Selbstverständlich besteht ein Menschenrecht auf politische Teilhabe, auch dies hat das Bundesverfassungsgericht bereits ausgesprochen und zwar als Auftrag an den jeweiligen Staat. Nur hat es auch gesagt, dass der Weg, den unsere Verfassung vorzeichnet, um diesen Anspruch einzulösen, der Weg über die Einbürgerung ist.

Sowohl politische als auch rechtliche Argumente sprechen deshalb gegen die Einführung eines kommunalen Ausländerwahlrechts. Stattdessen werden wir uns weiterhin mit besten Kräften dafür einsetzen, dass Integration in unserem Land gelingt, vollendet mit der Einbürgerung und der Verleihung des aktiven und passiven Wahlrechts.

 

 

2 Kommentare zu »Erst Integration dann Wahlrecht – nicht umgekehrt«

  1. Dobrila Becskei schrieb:

    Hallo,für mich ist,Leider,noch nicht so weit,weil ich schon 1 Jahr(nach erfogreiche Einbürgerung Test und 24 Jahre Leben und Arbeit(und zwar sehr harte-als Exam.Krankenschwester) im Frankfurt/Main letztes Jahr absolwiert habe,noch auf Ausbürgerung aus Rep.Serbien warten muss!Gibt es irgendeine Möglihkeit es schneller ztu bekommen?Persönlich habe nicht erreicht-vor Ort!Es sind alle „GÖTTER“dort unnereihbar:kein mail,kein Telepfonat,kein Termin zum Gespräch.Kein Forum wie bei Ihnen.Danke für Geduld. Liebe grüsse Dobrila Becskei

  2. Ockenga schrieb:

    Als das Kaiserreich unterging und sich unsere Kultur wesentlich änderte, kam die Demokratie.

    So ging es in allen Ländern. Lediglich brutale Gewalt ist in der Lage, einen anderen Weg zu beschreiten. Für Friedenszeiten ist deshalb unbestritten, dass eine Gesellschaftsform und die für sie optimale politische Organisation immer nur das Ergebnis ihrer Kultur sein kann. Alles Andere ist übergestülpt. Die Folgen derartiger politischer Zwangs-Kolonisationen sind weltweit zu besichtigen.

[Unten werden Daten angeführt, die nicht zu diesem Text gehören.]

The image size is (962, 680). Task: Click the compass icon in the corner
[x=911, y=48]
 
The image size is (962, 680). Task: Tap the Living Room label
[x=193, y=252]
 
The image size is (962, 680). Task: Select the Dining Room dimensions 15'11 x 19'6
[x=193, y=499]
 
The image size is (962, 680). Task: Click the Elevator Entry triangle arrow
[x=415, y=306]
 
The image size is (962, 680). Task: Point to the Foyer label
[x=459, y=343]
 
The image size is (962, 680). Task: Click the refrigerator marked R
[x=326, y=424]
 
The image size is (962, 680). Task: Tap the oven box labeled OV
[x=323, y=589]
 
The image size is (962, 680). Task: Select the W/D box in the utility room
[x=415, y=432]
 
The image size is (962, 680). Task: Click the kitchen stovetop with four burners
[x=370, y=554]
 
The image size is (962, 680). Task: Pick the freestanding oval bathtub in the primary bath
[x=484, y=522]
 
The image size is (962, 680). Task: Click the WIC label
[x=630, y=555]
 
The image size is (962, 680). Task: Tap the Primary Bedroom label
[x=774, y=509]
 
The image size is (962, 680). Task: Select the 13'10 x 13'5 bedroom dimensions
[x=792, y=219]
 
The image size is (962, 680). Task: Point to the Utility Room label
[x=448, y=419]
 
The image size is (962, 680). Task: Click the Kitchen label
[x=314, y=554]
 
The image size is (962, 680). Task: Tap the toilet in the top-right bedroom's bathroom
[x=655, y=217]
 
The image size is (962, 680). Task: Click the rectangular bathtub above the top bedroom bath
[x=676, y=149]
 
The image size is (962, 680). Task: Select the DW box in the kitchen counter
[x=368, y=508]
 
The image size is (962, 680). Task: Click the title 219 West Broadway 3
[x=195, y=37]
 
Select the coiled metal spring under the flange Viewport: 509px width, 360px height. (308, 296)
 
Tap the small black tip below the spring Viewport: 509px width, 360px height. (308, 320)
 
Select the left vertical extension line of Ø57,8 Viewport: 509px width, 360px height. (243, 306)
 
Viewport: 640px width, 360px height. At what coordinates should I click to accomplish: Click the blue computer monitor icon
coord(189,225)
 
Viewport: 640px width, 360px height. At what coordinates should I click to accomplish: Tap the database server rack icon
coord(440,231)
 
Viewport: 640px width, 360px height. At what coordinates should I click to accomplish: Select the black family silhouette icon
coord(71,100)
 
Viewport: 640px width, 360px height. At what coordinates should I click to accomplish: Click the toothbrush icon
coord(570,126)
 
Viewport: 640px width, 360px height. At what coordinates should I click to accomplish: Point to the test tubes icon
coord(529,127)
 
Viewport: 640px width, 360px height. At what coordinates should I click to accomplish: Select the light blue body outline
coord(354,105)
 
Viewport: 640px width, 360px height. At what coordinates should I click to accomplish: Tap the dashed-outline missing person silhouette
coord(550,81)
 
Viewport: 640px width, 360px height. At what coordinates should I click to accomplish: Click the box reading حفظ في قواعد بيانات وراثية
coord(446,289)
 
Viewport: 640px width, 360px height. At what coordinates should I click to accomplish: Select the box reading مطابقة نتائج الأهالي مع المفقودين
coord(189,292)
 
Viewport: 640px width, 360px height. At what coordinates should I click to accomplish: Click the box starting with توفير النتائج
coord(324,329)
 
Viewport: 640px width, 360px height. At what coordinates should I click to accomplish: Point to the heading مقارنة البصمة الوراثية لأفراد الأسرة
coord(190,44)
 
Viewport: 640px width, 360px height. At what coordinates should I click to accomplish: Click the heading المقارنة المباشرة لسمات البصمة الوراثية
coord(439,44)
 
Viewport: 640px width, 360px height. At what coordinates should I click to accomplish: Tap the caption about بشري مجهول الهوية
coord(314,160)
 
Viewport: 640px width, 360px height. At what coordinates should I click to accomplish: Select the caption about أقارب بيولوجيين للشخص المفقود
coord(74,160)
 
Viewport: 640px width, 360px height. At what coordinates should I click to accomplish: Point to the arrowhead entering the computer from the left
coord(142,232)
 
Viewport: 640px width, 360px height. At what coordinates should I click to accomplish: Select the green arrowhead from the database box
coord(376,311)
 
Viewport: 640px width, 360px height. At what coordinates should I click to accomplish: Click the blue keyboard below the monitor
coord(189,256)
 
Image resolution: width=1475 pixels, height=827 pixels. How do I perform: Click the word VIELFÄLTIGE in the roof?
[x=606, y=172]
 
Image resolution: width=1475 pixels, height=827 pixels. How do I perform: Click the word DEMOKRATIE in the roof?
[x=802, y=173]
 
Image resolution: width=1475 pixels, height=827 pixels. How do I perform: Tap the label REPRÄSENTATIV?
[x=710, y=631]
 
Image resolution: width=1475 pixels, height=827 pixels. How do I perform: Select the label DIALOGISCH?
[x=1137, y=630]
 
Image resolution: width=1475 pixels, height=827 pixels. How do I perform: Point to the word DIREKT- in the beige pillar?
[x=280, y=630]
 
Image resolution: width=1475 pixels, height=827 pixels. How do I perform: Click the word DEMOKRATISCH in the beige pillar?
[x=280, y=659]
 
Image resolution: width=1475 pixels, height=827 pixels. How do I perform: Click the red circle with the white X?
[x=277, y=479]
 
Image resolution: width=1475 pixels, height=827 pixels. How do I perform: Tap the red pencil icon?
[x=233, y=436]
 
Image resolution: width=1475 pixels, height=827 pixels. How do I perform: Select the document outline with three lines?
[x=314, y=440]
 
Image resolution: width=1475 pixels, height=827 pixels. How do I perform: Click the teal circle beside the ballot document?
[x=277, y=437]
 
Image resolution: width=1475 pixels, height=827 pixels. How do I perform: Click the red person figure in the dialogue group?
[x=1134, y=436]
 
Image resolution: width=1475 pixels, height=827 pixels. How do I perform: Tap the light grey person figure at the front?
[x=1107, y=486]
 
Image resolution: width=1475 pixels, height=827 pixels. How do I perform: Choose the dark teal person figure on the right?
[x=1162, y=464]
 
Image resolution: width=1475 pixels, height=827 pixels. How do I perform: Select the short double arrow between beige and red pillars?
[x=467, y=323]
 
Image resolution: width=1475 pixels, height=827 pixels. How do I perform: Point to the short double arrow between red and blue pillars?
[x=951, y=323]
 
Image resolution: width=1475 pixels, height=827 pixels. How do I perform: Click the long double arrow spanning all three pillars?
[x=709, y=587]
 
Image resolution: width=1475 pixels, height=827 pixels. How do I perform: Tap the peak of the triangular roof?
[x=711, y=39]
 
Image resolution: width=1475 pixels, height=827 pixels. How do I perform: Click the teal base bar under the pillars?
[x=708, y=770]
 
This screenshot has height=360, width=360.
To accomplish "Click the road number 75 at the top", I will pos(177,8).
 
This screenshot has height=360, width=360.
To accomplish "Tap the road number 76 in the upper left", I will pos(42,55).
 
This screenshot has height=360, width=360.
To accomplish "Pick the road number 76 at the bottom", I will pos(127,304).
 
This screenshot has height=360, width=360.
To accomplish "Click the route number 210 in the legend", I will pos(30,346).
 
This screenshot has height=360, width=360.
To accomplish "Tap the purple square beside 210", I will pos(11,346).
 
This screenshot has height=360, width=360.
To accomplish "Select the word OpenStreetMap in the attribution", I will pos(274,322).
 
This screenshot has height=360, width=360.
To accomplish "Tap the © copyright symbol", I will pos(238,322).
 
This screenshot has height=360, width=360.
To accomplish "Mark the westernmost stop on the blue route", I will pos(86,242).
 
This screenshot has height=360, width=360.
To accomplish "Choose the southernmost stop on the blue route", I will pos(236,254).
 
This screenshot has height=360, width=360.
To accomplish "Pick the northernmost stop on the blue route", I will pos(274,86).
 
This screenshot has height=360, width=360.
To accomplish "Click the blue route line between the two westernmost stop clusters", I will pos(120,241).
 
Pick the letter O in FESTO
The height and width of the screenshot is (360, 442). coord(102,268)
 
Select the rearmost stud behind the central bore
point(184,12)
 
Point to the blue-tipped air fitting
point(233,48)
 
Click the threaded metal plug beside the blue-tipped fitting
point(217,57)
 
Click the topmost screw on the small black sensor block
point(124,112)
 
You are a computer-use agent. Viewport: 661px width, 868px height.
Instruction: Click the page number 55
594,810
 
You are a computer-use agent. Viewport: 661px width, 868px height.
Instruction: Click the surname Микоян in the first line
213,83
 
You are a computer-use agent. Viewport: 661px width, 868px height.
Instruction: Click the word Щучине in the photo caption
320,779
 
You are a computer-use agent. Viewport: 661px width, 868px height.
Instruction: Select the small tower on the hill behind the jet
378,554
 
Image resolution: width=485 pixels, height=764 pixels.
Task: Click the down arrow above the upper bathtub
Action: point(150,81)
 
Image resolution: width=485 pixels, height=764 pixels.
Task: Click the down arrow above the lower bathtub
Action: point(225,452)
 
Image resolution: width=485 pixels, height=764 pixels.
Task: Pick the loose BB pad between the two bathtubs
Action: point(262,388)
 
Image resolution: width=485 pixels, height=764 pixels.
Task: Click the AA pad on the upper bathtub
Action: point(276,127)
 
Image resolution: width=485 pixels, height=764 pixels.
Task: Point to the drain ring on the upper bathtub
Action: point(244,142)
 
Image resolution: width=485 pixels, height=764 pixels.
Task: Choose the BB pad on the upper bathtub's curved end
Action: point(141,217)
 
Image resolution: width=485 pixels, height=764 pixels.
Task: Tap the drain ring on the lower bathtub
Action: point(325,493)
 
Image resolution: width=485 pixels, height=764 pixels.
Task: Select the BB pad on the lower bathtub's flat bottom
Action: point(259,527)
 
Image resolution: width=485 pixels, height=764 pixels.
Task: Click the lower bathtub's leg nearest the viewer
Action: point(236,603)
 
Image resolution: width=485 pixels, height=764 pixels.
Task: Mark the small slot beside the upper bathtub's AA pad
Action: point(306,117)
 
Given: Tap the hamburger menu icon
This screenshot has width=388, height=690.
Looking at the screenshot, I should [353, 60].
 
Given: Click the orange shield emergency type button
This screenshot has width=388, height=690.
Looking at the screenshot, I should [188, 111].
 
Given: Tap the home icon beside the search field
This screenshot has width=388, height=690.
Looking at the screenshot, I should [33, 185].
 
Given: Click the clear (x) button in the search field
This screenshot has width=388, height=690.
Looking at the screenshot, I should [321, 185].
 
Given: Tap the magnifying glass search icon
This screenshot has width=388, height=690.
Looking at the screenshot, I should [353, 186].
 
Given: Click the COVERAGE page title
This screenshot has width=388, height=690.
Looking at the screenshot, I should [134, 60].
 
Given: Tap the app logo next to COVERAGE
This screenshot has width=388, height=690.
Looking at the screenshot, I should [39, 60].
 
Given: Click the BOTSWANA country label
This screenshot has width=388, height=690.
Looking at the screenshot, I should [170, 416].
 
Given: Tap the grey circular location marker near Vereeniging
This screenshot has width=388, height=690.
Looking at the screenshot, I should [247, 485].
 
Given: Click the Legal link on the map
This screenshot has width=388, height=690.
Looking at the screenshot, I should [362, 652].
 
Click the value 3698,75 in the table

    Folglich müssen erst die Gegensätze der zu vereinigenden Systeme kulturell angeglichen werden. Erst wenn die Differenzen als nicht mehr unüberbrückbar gelten, kann vorsichtig und rücksichtsvoll eine politische Zusammenarbeit begonnen werden.

    Die muss mit ihren Vorgaben/Gesetzen dann aber immer noch die unvermeidlichen kulturellen, ethnischen und sonstigen die Identität der Einzelstaaten bestimmenden Besonderheiten beachten und in den Gesetzen berücksichtigen.

    Dagegen steht aber, wenn auch nur noch schemenhaft sichtbar, die Sozialistische Internationale. In Brüssel kann man diese geheime Kraft besichtigen.